Untuk bertahan hidup, lanjut Juendi, para petani garam mengandalkan garam simpanan saat musim panen tahun lalu. Garam tersebut dijual secara bertahap sesuai kebutuhan. ''Tapi karena dijual terus menerus, garam simpanan petani kini sudah mulai habis,'' tutur Juendi.
Meskipun begitu, Juendi mengaku bersyukur karena garam simpanan petani dihargai sebesar Rp 550 per kg. Padahal, saat musim panen raya, harga garam petani biasanya hanya berkisar Rp 300 per kg. ''Harga garam simpanan ini memang dihargai cukup tinggi,'' tutur Juendi.
Juendi menambahkan, penjualan garam simpanan memang hanya bisa dilakukan para petani garam bermodal besar. Sedangkan buruh tani garam, tidak memiliki simpanan garam karena langsung dijual saat panen. ''Mereka jadi alih profesi menjadi buruh tani padi,'' kata Juendi.

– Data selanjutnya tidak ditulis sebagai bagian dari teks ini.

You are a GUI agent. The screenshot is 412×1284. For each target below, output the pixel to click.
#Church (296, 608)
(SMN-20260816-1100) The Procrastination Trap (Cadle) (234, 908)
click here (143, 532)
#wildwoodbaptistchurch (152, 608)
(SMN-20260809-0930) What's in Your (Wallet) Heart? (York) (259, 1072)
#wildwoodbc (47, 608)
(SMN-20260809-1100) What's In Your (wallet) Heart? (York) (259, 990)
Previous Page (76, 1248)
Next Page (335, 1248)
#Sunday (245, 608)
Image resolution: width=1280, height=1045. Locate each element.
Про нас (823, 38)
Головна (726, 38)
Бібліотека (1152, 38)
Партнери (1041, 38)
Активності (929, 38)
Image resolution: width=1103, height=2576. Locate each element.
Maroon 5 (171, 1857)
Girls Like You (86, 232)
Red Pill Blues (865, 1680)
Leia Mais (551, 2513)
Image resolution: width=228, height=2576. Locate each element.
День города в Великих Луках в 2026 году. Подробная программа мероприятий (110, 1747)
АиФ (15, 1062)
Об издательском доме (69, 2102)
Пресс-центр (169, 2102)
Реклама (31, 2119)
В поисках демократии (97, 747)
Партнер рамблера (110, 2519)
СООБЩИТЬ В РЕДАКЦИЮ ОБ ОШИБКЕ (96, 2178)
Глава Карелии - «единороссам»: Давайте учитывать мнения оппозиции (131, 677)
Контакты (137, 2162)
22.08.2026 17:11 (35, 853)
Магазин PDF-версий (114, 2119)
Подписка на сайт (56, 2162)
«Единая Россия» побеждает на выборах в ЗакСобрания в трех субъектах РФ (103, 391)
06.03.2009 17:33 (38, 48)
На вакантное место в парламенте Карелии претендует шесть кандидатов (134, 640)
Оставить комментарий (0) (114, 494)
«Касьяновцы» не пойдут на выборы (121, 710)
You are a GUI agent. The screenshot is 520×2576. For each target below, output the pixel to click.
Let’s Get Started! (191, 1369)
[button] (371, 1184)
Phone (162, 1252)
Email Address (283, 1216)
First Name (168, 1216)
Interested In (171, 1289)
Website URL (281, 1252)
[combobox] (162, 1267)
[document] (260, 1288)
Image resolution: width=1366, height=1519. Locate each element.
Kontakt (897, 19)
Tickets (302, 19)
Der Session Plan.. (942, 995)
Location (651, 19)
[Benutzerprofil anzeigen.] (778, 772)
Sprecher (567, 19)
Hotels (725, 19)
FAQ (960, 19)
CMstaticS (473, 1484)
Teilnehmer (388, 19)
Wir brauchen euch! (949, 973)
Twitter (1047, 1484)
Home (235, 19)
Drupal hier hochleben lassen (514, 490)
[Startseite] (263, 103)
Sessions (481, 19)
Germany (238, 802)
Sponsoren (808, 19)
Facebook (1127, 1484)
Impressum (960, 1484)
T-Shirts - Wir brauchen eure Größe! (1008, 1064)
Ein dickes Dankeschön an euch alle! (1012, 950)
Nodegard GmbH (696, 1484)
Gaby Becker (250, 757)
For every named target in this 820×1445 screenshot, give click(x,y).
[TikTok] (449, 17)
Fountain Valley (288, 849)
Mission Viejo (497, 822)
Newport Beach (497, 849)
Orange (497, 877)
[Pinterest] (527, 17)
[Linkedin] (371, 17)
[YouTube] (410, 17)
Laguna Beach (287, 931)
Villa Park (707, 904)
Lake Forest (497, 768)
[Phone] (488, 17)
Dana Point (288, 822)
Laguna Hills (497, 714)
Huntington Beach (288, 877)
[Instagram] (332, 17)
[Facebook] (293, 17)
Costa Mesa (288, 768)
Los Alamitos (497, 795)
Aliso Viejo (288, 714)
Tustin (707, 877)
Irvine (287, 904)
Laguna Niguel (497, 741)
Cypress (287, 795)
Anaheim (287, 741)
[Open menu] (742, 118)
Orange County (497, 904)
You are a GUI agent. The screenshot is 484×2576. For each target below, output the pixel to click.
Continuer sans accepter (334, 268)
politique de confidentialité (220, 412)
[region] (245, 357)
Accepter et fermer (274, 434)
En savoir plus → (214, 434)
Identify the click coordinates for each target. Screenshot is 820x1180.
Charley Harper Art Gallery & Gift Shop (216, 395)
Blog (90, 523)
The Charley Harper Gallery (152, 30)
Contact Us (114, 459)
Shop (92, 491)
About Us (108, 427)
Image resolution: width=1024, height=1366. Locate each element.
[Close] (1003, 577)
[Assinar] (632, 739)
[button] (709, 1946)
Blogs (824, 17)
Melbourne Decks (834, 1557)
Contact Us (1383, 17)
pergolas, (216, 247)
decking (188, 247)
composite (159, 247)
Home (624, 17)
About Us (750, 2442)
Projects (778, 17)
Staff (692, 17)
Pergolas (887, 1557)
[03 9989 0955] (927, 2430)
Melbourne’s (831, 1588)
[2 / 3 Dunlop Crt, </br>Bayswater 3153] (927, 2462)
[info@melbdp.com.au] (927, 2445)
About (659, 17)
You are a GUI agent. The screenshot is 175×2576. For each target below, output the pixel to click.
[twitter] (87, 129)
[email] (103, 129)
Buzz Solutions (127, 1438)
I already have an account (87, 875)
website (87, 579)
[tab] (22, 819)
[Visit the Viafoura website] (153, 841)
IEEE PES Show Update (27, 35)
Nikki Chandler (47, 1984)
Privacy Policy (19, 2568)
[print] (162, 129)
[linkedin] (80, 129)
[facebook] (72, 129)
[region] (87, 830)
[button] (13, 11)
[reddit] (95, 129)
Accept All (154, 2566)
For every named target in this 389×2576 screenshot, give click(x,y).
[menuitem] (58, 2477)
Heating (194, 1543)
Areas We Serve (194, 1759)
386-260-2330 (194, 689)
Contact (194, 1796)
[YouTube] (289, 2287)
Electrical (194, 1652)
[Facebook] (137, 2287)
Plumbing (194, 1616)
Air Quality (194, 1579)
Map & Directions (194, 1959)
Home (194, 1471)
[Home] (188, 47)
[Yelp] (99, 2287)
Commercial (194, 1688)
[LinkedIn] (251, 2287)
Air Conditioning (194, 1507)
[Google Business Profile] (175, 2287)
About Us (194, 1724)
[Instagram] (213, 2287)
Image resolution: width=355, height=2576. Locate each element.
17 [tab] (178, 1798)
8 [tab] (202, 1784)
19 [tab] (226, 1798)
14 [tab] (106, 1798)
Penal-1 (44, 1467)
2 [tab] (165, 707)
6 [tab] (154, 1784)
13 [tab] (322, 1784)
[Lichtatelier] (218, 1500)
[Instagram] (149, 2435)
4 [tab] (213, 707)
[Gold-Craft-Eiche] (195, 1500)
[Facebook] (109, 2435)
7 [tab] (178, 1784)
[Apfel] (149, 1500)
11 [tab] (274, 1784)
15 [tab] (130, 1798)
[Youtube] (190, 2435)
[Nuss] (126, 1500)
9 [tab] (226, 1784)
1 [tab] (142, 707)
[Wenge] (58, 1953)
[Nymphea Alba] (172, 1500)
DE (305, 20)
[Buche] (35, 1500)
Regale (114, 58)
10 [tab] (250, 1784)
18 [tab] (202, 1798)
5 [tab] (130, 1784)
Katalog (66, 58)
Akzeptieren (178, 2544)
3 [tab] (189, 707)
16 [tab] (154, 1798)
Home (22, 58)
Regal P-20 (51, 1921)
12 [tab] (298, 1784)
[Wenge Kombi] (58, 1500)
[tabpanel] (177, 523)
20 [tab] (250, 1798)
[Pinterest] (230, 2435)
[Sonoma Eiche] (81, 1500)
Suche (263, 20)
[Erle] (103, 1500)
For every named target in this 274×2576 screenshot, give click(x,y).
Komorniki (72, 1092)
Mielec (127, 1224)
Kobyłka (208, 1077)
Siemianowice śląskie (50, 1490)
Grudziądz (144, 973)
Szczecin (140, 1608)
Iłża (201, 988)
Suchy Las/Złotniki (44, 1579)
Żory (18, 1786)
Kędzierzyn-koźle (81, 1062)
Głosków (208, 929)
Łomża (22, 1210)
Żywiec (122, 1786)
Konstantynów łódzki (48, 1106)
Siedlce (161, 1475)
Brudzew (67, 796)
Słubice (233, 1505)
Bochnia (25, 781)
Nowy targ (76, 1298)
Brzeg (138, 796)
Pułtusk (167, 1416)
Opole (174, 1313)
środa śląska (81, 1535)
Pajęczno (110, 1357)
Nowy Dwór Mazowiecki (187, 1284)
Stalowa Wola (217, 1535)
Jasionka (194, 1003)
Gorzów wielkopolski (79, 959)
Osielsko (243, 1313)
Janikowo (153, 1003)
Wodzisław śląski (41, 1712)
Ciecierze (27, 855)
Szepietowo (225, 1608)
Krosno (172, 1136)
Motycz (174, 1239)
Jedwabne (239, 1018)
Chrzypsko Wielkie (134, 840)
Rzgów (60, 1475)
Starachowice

Juendi menyebutkan, di Kabupaten Indramayu terdapat tiga titik sentra garam yang saat ini kondisinya sama. Selain di Kecamatan Losarang, sentra garam lainnya terdapat di Kecamatan Kandanghaur dan Krangkeng.
Dalam kesempatan terpisah, Kepala Badan Meteorologi, Geofisika dan Klimatologi (BMKG) Stasiun Jatiwangi, Kabupaten Majalengka, Pujiono, menyatakan, anomali (penyimpangan) cuaca diprediksi akan terjadi sepanjang tahun ini. Karenanya, musim kemarau sekarang diikuti dengan curah hujan yang cukup tinggi.